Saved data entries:
*** Begin section ***

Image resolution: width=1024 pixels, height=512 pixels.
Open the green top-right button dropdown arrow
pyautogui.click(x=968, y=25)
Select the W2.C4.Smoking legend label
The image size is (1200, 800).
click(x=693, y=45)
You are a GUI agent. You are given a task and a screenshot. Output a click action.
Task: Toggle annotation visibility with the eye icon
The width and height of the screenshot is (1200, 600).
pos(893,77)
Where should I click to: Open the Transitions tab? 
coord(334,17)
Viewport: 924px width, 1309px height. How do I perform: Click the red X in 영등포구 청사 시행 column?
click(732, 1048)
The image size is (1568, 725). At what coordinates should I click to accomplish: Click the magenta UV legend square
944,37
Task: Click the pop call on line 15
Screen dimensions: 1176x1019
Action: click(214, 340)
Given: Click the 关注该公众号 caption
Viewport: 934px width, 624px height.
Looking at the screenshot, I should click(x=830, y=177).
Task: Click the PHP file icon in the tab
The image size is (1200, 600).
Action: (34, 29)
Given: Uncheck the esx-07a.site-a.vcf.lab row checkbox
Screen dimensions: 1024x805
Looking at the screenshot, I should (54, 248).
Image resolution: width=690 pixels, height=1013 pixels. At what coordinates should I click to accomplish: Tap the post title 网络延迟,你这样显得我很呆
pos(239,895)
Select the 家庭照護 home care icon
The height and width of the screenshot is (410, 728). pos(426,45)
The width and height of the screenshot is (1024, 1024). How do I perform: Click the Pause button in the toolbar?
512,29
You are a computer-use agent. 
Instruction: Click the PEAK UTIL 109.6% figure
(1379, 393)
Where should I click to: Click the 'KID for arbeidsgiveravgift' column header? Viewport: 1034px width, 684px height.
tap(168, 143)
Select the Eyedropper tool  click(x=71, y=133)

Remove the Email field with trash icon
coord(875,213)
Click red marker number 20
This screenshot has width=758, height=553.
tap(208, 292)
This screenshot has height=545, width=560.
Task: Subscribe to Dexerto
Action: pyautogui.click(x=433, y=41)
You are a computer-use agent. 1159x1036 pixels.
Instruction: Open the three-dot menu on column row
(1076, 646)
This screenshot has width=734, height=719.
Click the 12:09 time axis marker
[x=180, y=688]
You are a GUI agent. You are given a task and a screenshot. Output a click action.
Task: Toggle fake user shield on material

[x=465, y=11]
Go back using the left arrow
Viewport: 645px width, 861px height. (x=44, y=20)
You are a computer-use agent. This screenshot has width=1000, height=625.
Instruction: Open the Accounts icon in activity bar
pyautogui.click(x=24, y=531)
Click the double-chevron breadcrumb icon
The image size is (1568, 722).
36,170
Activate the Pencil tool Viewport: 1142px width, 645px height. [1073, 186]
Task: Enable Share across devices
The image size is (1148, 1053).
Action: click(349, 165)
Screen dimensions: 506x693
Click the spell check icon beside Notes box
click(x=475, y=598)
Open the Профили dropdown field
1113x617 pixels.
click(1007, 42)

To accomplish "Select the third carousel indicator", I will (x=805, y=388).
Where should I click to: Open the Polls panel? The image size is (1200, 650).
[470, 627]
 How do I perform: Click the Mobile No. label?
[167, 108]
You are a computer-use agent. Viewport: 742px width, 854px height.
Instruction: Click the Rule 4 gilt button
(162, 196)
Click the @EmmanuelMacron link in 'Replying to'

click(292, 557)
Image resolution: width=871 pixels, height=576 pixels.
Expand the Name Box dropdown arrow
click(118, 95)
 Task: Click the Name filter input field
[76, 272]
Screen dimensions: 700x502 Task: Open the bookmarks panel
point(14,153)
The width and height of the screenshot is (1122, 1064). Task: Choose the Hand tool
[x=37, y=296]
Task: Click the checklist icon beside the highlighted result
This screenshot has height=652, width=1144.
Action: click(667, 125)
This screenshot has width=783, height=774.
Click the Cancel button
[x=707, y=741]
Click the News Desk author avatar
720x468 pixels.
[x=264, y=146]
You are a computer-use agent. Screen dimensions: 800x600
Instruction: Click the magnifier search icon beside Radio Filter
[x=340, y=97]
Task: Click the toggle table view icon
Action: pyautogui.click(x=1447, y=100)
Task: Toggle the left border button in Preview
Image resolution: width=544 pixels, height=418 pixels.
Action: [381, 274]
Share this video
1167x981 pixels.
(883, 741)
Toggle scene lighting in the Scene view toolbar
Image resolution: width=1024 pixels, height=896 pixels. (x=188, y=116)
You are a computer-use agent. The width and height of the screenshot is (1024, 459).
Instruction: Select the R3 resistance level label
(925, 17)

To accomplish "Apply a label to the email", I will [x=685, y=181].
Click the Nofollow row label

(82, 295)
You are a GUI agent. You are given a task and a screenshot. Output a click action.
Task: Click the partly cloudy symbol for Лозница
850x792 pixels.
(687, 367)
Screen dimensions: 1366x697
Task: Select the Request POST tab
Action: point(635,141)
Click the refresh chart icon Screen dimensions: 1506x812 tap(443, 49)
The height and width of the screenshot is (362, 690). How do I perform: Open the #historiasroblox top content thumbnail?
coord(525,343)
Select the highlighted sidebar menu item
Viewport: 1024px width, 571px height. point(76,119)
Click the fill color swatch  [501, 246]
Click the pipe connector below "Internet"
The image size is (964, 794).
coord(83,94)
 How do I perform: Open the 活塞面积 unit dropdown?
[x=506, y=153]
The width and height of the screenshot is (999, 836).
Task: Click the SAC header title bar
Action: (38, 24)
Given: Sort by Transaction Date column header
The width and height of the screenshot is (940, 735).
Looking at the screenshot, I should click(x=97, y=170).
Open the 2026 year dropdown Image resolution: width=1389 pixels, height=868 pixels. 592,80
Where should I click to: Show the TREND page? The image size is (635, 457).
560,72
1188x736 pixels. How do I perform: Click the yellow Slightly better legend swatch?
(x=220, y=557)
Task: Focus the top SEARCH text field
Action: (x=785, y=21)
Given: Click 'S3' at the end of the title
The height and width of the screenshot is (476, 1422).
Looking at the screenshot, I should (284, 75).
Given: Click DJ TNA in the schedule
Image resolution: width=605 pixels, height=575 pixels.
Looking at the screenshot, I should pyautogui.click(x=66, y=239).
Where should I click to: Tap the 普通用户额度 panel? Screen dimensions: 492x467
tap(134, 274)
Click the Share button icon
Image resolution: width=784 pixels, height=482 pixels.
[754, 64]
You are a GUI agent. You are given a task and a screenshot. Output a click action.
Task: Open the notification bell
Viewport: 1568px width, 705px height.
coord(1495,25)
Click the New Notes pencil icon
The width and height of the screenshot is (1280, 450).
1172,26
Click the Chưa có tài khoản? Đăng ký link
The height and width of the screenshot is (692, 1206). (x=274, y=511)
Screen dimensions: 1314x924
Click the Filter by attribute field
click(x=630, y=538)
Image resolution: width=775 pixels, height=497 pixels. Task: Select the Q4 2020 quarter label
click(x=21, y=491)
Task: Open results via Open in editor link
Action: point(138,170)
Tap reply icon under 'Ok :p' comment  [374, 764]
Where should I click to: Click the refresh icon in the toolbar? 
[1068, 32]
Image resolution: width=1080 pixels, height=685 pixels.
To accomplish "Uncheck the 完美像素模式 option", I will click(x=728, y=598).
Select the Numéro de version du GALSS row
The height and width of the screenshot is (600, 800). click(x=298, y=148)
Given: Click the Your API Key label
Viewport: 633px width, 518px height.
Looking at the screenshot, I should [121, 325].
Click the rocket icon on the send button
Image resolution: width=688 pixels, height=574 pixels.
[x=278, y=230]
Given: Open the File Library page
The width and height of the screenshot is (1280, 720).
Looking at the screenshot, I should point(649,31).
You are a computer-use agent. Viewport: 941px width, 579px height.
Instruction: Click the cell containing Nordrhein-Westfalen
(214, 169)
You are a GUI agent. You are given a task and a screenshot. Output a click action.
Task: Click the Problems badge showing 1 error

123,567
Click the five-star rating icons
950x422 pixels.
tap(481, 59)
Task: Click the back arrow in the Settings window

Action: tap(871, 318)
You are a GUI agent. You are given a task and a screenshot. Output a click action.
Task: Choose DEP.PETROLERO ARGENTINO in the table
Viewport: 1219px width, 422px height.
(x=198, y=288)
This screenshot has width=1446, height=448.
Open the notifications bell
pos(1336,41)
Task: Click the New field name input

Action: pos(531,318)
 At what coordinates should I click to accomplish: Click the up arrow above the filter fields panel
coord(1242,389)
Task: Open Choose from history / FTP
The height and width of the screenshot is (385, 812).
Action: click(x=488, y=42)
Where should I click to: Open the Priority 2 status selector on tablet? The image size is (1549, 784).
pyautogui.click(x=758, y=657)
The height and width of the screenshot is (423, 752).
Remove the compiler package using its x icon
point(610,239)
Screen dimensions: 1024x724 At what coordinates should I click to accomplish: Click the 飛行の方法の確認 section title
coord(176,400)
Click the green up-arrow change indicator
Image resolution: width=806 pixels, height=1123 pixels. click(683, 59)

*** End section ***

- **About this exercise**
Among the records above, repeat exactly the line with "Instruction: Click the Rule 4 gilt button", the line with "Task: Click the checklist", and every line in between, and only those.

- **Worked solution**
Instruction: Click the Rule 4 gilt button
(162, 196)
Click the @EmmanuelMacron link in 'Replying to'

click(292, 557)
Image resolution: width=871 pixels, height=576 pixels.
Expand the Name Box dropdown arrow
click(118, 95)
 Task: Click the Name filter input field
[76, 272]
Screen dimensions: 700x502 Task: Open the bookmarks panel
point(14,153)
The width and height of the screenshot is (1122, 1064). Task: Choose the Hand tool
[x=37, y=296]
Task: Click the checklist icon beside the highlighted result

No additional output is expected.